Yesterday we passed the night jumping from our beds. The bombing was extremely heavy. The bombs are obviously a 100000000000 times stronger than the ones I got used to when I was 5 years old.

A friend of my sister and brother in law is a doctor, he ran away from the South to the Bekaa when the war started. Now his home in the Bekaa got a direct rocket and he and his family died ( 8 members) He was a doctor, so was his wife.

In Tyr, the Israeli airplanes bombed yesterday evening a regular building over the firefighter's center: 20 people died; they are all Sunnis, and known to be teachers lawyers and doctors, all non-political.)

Now, all of us, (my university friends specially), without any blames, without any stupid discussions, are helping is organizing refugees in different public, and now even private schools and churches. I'm happy that they feel secure with us, but my feelings are telling me: not for long.

We have a major crisis:

30 000 refugees from the south and the Beirut Suburbs, and more are coming!!!!! We have huge shortage of food, medication and places. We are under shock to see our dreams dying and our life stolen for the sake of Israel and the world's care for its selfish goals, and the world's belief in its imprecise statements. We have lots of anger in our hearts : anger from the wrong timing of the Hizbollah action, anger at the International paralyzed community, while for me, I'm saving another kind of anger towards the failing Arab community: they even dare to demonstrate to say that "they support the Lebanese heros" while none of them is unselfish and courageous enough to say that Lebanon has had enough of your stupidity and fake concerns: When did you ever dare to receive one rocket instead of us? SHAME ON YOU ARABS!

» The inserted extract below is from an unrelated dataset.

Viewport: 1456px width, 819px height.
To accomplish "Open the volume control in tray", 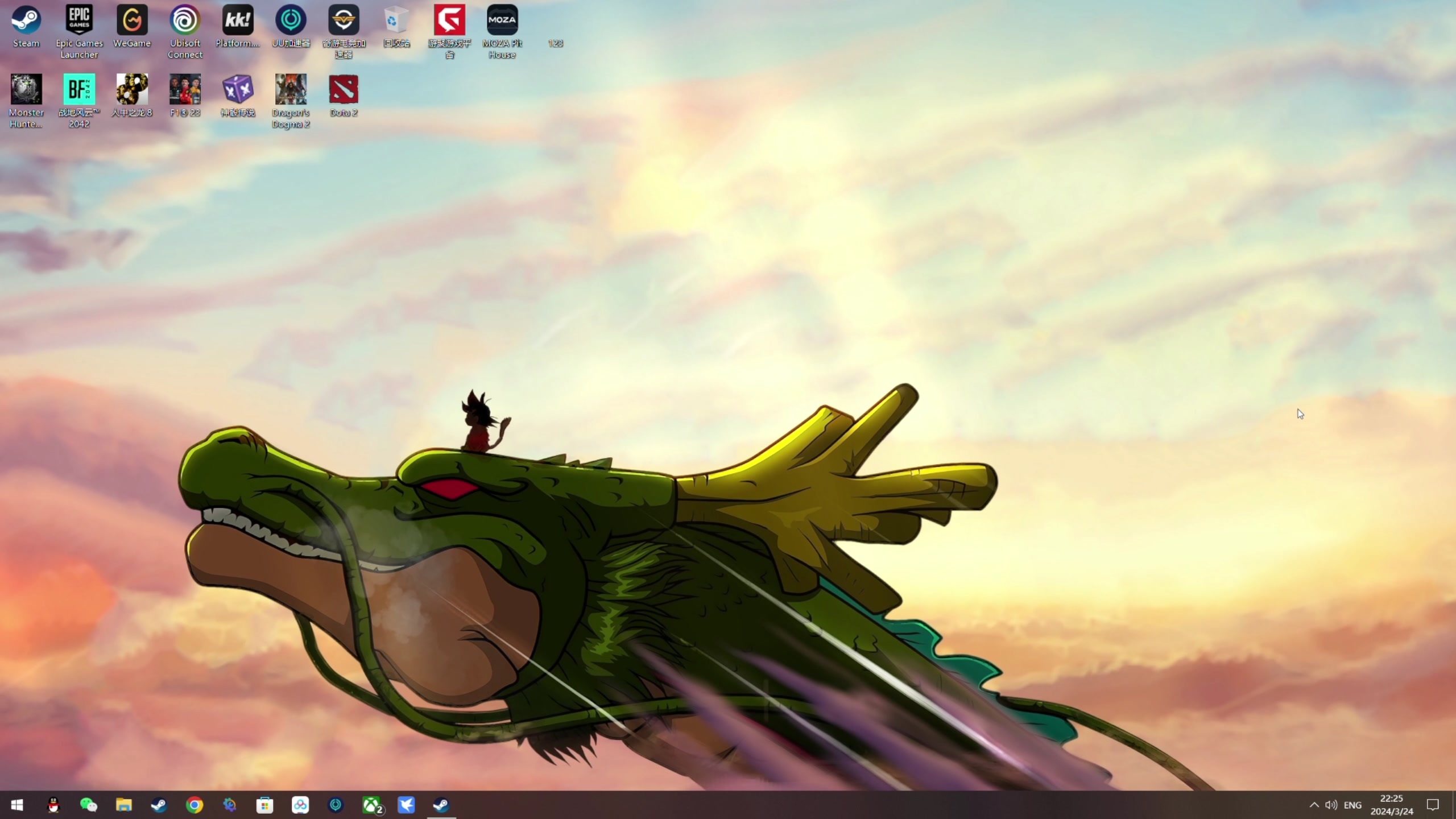I will [x=1331, y=805].
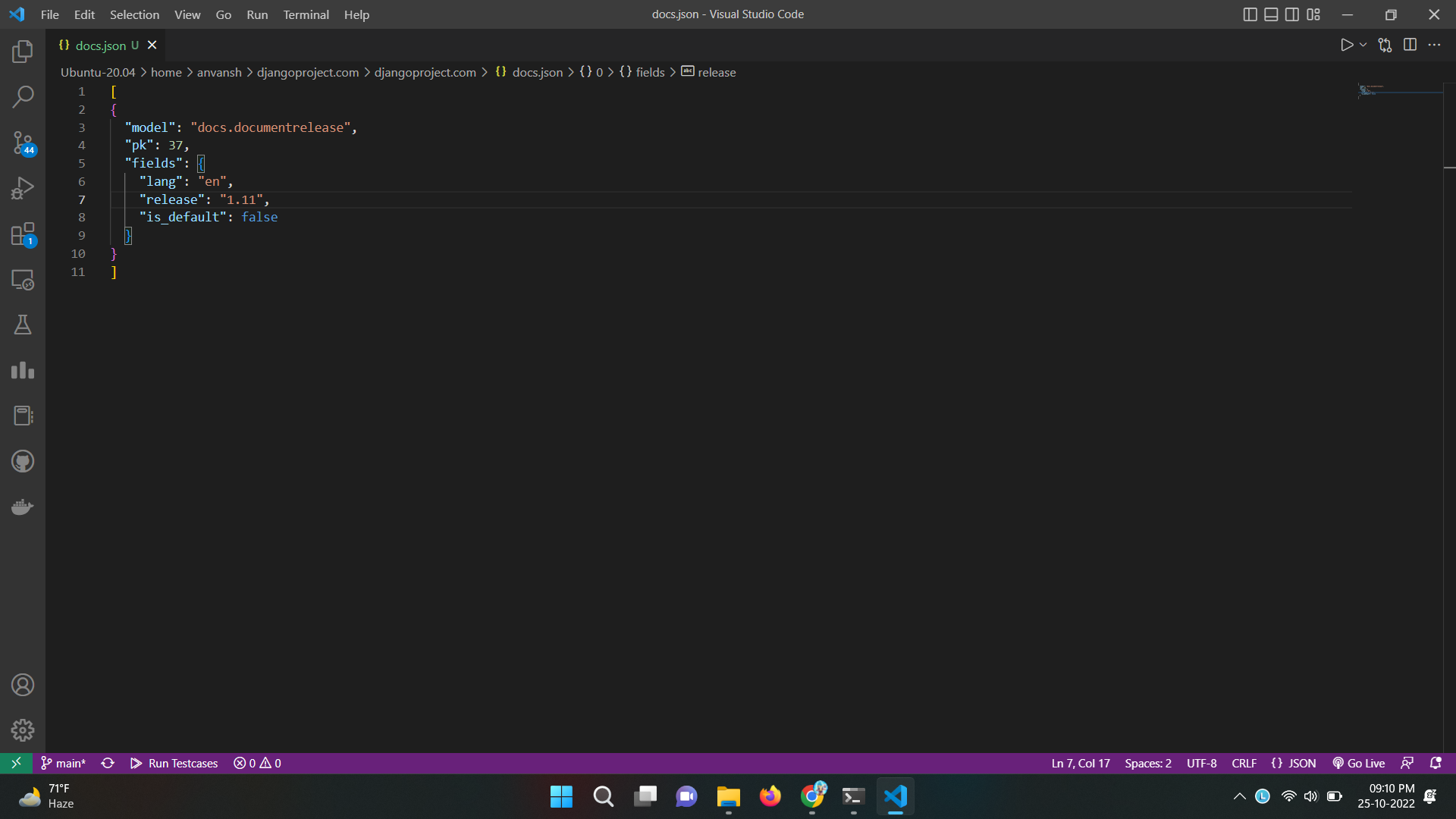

How long will Lebanon be the lamb of sacrifice for the absent Arab conscience? We are a country of 3 million people hosting 700000 Palestinian refugees!!! And you all yourselves Muslims and Sunnis? Please notice that they have been treated better and protected better by Shi'a and Christians than by you!

And Thank you Saudi Arabia for your compassion and your ridiculous donation of 50 million dollars to help the Lebanese: each bridge costs the double of that and we lost 640 bridges until yesterday. And do you think we are not aware that you are receiving more than 50 million dollars per day as profit on your fuel, due to the war in Lebanon????

This beloved country, we built it with our blood and sweat. Your money is nothing without our will to live, and we'll live forever.

We are ready to sacrifice again the best years of our youth to rebuild what the selfishness and the fanatism of all the worshipers of letters have destroyed. But know that our anger this time is unbearable, and we'll never forgive your indifference, because you know what you are committing.

The international TV corporations like to show Lebanese as a primitive people, mostly analphabet. They wait for the worst car to cross the street, and the poorest person to pass by their camera, to show with it or him, the background of destroyed areas. Did anyone notice that? At least the people who have visited Lebanon already?

Please know that showing people in Shador and dirty areas on TV every time the name of Lebanon is mentioned, is a way to ease your consciences when you receive the news that our country, the country that hosted you once, was totally burnt.

You may ask after reading this: what can we do after receiving this load of anger?... well, when the bombing stops, if we are still alive, we'll try to communicate about practical ways to rebuilt, stone of course, but first of all, humans

Wadiaa

Lebanon- Black July17 2006

Can you please forward this message to people you think should read it, or can do something after reading it?